Bilal Müftüoğlu
08 Mars 2016•Mise à jour: 09 Mars 2016
AA - Paris - Bilal Muftuoglu
Premier producteur de viande bovine en Europe et parmi les cinq premiers pays du monde en exportation des animaux vivants, la France convoite un nouveau marché, celui de la Turquie.
L'intérêt de la filière bovine française pour le marché de la viande rouge en Turquie ne s'agit pas d'une idée toute neuve mais marque plutôt un retour des éleveurs français après l'ouverture du marché turc à la viande d'origine étrangère. En effet, déjà en 2012, la France avait exporté 80 000 animaux vivants en Turquie, devenant ainsi un des plus importants fournisseurs de ce pays en viande.
Le pari est désormais élevé avec un potentiel d'exportation qui pourrait aller jusqu'à 150 000 animaux par an, confie à Anadolu Emmanuel Bernard, président de la commission export de l'Association nationale interprofessionnelle du bétail et des viandes Interbev. Un chiffre qui placerait donc la Turquie comme le troisième destinataire des bovins français au monde après des marchés traditionnels comme l'Italie et l'Espagne.
L'exportation des bovins français vers la Turquie n'est par ailleurs pas en phase de conception. En effet, les autorités des deux parties sont en pleine négociation pour conclure les protocoles définissant les modalités du transport des animaux vivants depuis la France et de leur engraissement par les producteurs turcs, souligne Bernard.

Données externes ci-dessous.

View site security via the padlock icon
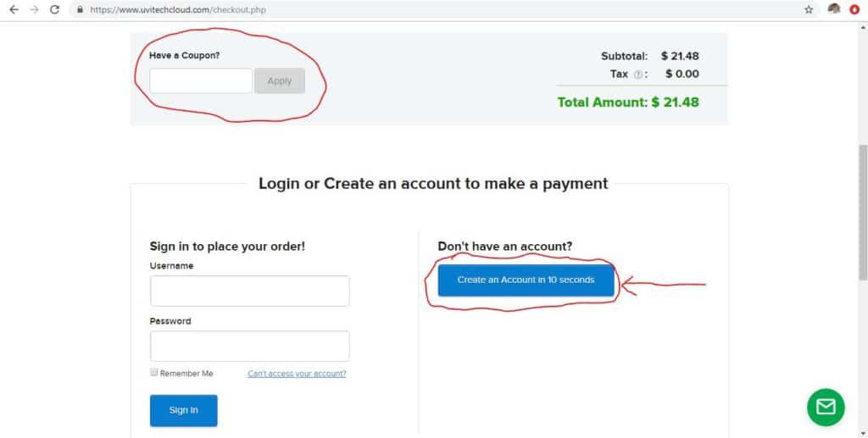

La Turquie et la France mènent actuellement des discussions sur un protocole supplémentaire, concernant la fièvre catarrhale (maladie de la langue bleue), précise le professionnel français. "Avec l'Italie et l'Algérie, on a trouvé le protocole qu'il fallait, on essaie de trouver une solution pour la Turquie", ajoute-t-il.

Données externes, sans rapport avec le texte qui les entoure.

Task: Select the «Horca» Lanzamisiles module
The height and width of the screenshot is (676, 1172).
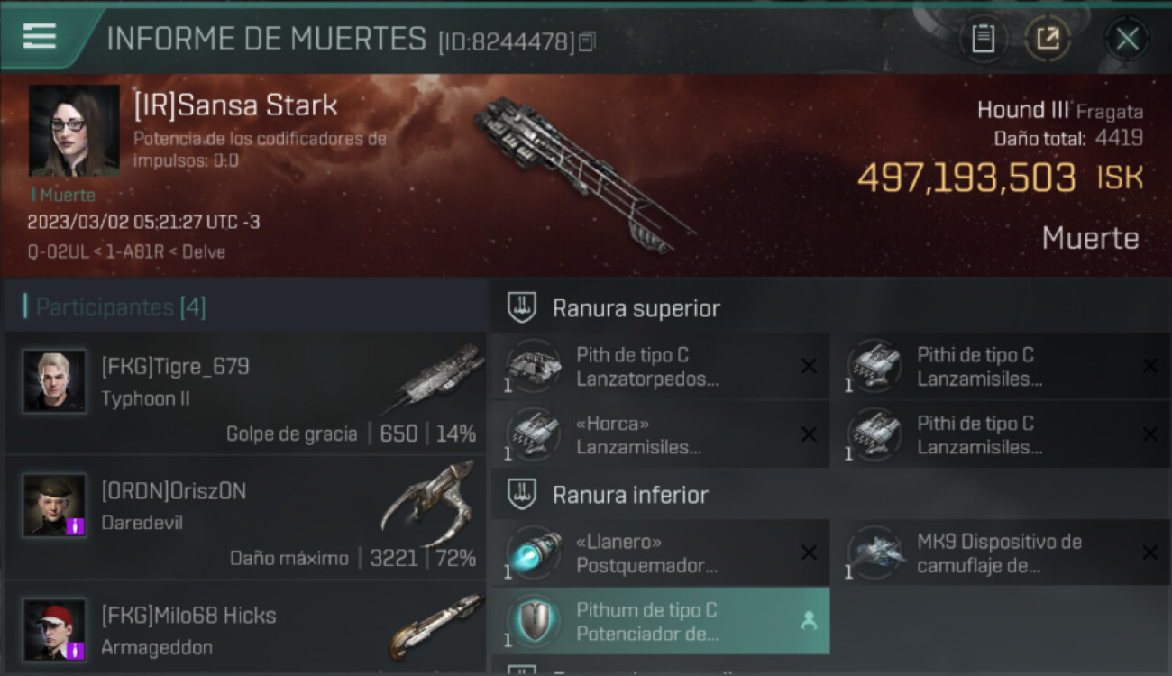Action: (660, 435)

La Turquie est dans le viseur des éleveurs français pour plusieurs raisons, selon Bernard. Premièrement, elle est, comme l'Italie une terre d'élevage et ses éleveurs sont capables de "finir" les animaux. Les éleveurs turcs "savent le travail, du coup c'est intéressant pour nous de fournir des animaux avec des qualités qui correspondent à types de produits que veulent le consommateur turc", explique ainsi ce responsable d'Interbev.

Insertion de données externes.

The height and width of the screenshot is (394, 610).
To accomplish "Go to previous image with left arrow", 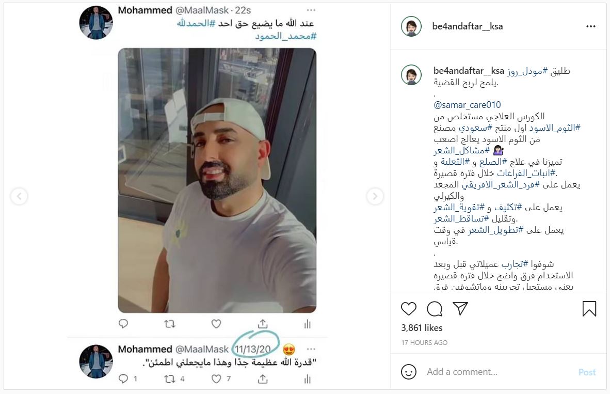I will [19, 196].
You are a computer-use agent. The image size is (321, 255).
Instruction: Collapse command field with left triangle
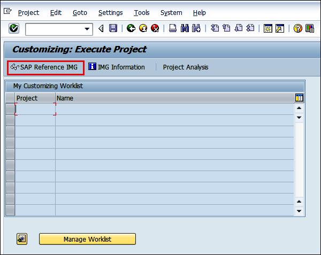coord(101,28)
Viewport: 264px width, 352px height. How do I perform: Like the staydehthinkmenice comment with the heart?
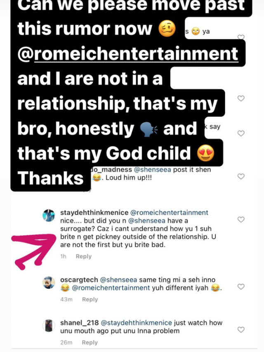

Par ailleurs, l'expérience de 2012 a montré que les abatteurs turcs étaient contents du produit qu'ils ont pu obtenir, et elle a permis à deux parties de se connaître et d'avoir un rapport humain, selon Bernard.
Face à la concurrence du côté de l'Australie ou encore de l'Amérique du sud, Bernard estime que la filière bovine française a tous les avantages pour affirmer sa présence en Turquie. Déjà, pour ce qui est d'effectifs, la France compte près de 18 millions de bovins, dont 4 millions de vaches allaitantes, rappelle l'éleveur français. "Un potentiel important", soutient-il.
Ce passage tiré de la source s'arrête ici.